Exercise
Show each line of the material below that contains the string "order", matching case exactly.

Dataset excerpts
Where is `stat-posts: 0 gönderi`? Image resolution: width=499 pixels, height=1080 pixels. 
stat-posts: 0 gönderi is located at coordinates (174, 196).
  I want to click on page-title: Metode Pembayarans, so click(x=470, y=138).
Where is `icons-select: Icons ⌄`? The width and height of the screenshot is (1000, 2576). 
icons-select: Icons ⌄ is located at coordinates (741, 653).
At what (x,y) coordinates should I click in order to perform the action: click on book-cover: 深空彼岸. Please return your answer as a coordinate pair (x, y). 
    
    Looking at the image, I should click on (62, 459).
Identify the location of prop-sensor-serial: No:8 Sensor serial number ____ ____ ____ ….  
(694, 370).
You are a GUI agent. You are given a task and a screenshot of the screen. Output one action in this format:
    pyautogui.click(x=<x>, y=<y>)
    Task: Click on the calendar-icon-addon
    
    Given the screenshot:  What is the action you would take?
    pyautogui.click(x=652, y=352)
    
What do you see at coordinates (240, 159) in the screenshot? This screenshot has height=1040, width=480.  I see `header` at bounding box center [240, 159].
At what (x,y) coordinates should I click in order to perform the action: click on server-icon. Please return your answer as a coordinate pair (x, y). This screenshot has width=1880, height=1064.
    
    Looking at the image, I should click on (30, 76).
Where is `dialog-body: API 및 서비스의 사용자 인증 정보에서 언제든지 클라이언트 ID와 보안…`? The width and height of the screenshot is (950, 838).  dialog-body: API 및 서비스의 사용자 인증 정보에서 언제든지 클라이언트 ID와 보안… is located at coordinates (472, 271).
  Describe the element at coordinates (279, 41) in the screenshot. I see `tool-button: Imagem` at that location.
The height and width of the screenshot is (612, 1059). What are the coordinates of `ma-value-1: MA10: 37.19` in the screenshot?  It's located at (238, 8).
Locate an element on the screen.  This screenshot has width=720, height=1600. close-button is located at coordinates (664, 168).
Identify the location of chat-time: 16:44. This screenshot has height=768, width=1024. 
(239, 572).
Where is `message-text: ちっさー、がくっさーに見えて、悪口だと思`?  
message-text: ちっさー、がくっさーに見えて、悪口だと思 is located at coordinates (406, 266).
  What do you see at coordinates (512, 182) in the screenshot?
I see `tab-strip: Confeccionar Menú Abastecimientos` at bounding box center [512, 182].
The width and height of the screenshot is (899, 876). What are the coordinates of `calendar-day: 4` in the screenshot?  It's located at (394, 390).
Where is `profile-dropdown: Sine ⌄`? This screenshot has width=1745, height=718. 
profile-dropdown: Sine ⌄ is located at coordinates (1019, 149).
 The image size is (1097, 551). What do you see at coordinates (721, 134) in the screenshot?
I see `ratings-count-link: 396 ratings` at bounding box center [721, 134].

Answer area
At what (x,y) coordinates should I click in order to perform the action: click on book-cover: 深空彼岸. Please return your answer as a coordinate pair (x, y). 
At what (x,y) coordinates should I click in order to perform the action: click on server-icon. Please return your answer as a coordinate pair (x, y). This screenshot has width=1880, height=1064.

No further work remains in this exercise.